We don't learn very much about her life before she becomes trapped. We can infer she spent some time living on a farm from the fact that she knows how to care for livestock and how to raise crops, carving out for herself a purely subsistence life of the sort Ralph Waldo Emerson or William Butler Yeats dreamed of. She originally came to the lovely little holiday cabin in the woods with its owners, a married couple around twenty years older than her. The movie opens with them driving her to the cabin and they're listening to a cloying pop song on the radio with English lyrics about how life is a journey. Along for the ride is the couples' dog, Luchs, who is left behind after the wall manifests overnight.
When they don't return one morning after having gone for a walk to the village the previous day, the woman and Luchs set off after them--it's rather telling that animals in the movie get names but people don't.
There's never an explanation for the wall. The woman also notes that people never seem to be on the other side of the wall--no-one gathered on the other side, wondering about the invisible barrier. There are two neighbours that the woman can see on the other side of the wall and they seem to be frozen in place, one of them leaning over water trickling out of a well. The water moves but he doesn't, like a statue, and the woman concludes that everyone on the other side of the wall must be dead.
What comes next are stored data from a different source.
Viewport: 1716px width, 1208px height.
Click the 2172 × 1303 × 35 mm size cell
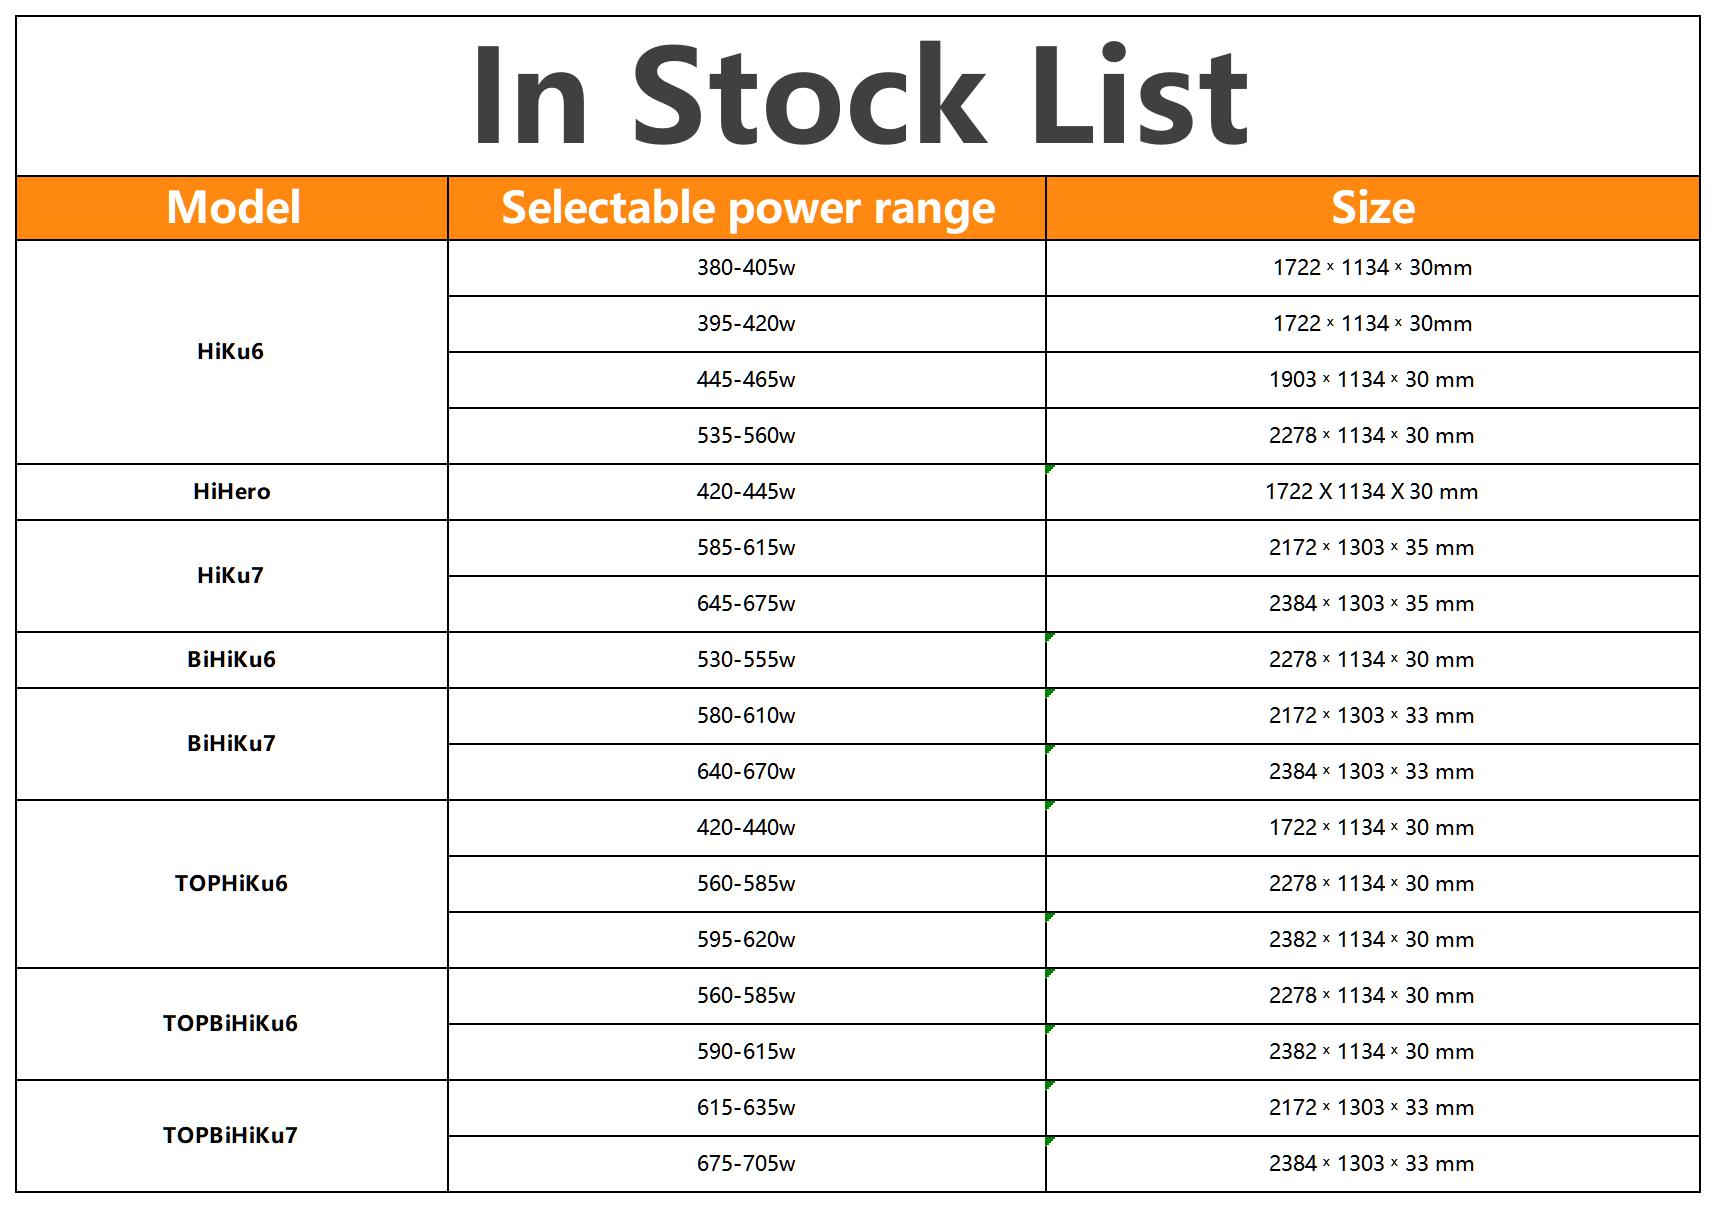[x=1372, y=547]
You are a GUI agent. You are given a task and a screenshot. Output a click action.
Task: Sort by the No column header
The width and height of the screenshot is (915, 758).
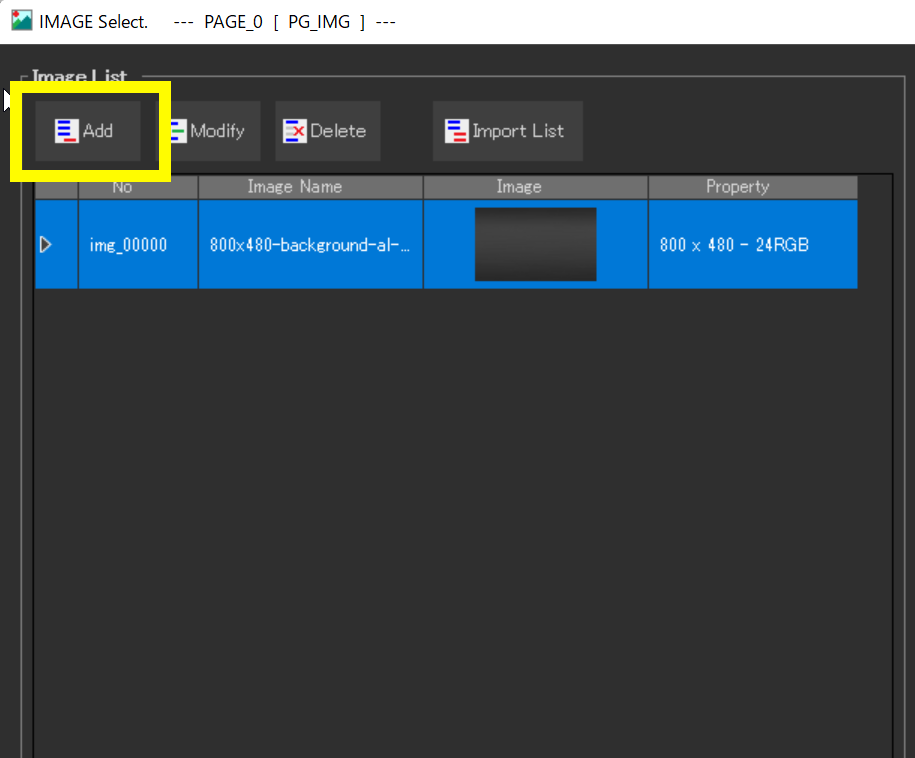[x=122, y=187]
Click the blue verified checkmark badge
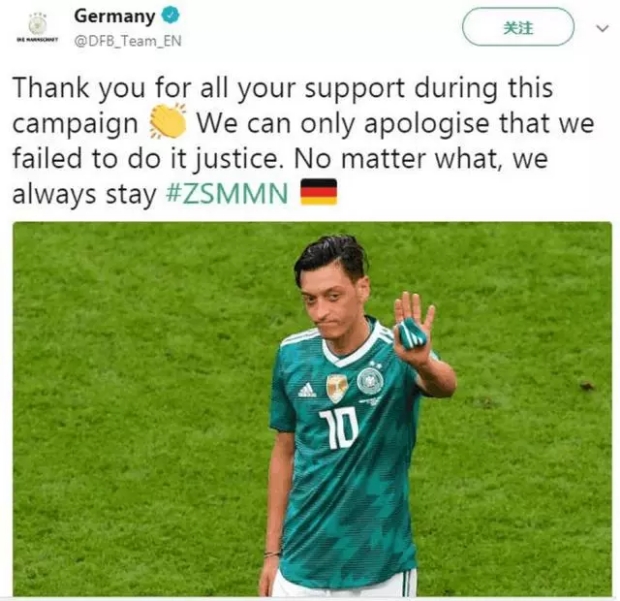Viewport: 620px width, 601px height. coord(172,16)
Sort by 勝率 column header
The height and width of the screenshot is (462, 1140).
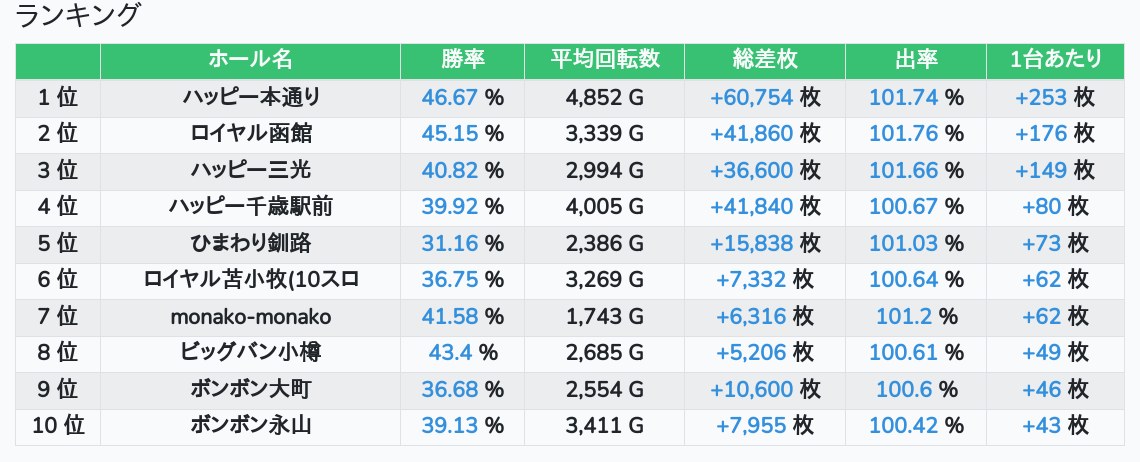[x=462, y=60]

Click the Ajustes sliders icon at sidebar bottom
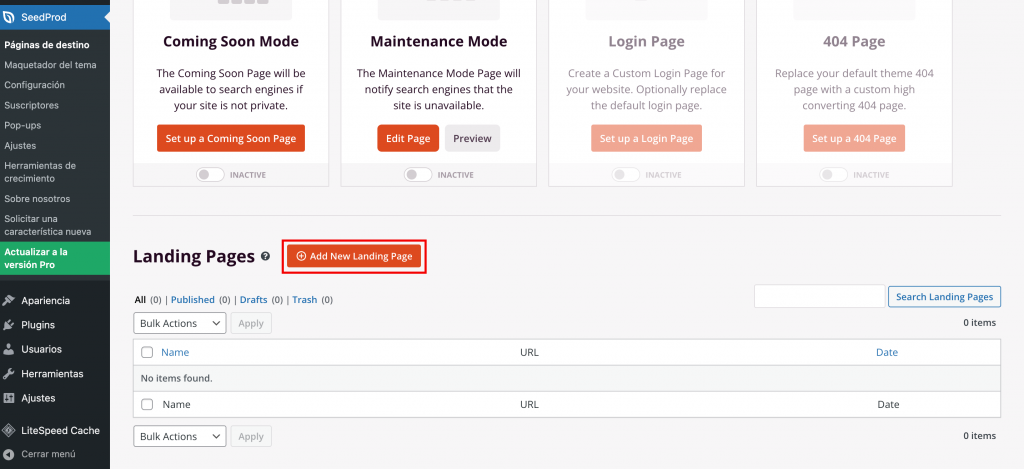point(9,398)
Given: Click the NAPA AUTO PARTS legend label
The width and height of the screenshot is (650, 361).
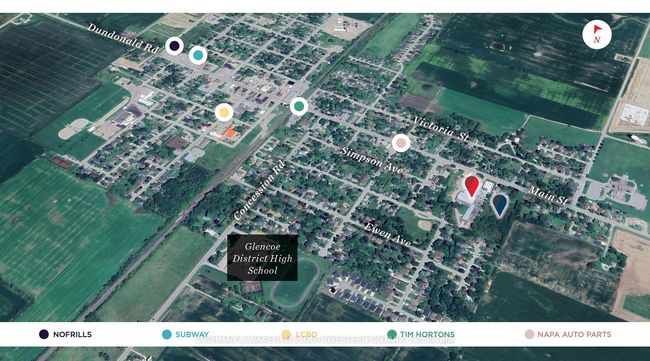Looking at the screenshot, I should pos(574,334).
I think one could look at the wall as a psychological metaphor. It almost reminds me of the invisible barrier in Luis Bunuel's The Exterminating Angel which seemed to be created by a sort of mass hallucination. This one woman, who sought isolation and who got it, could almost be seen as an illustration of Sylvia Plath living in her Bell Jar.
And it might be fair to say that Transcendentalists like Emerson or Whitman were motivated by profound depression.
At the same time, one might look at the woman's experience as the growth of a nation. She talks about lacking the will to continue but for the endless enthusiasm of Luchs. She talks about Luchs essentially becoming another half of her mind. The cow she finds, whom she names Bella, and the two cats confer responsibility on her even as they sustain her--she talks about being both Bella's captor and Bella's prisoner, a prisoner to the constant care Bella requires. One might see Bella as representing part of the natural resources of a country, the country which both keeps the woman isolated and sets her mind free in allowing her self determination and the peace that comes with having clear territory, a clear barrier between oneself and the outside world.
Most of the movie is told in flashback as a much older version of the woman with very short hair sits writing her diary in a cold room with the grey cat recalling her first months. And from early on we learn that Luchs has died--we don't find out how until the very end. But it's always easy to distinguish between the flashback scenes where the woman gradually finds peace in her strange prison and the present day where she lives a more hollow, colder, vigilant existence.
She has to kill animals, deer especially, in order to survive but she never gets comfortable with killing. She talks about trying to imagine what someone who likes killing feels and finding she just can't imagine it. She talks about envying animals who are unburdened by moral considerations but acknowledges a human being can never be an animal, however connected to nature she feels.
The end of the movie uses all this to very effectively make its case, it makes it clear why two countries like Israel and Palestine will endlessly fight each other. It provides an insight into the motive.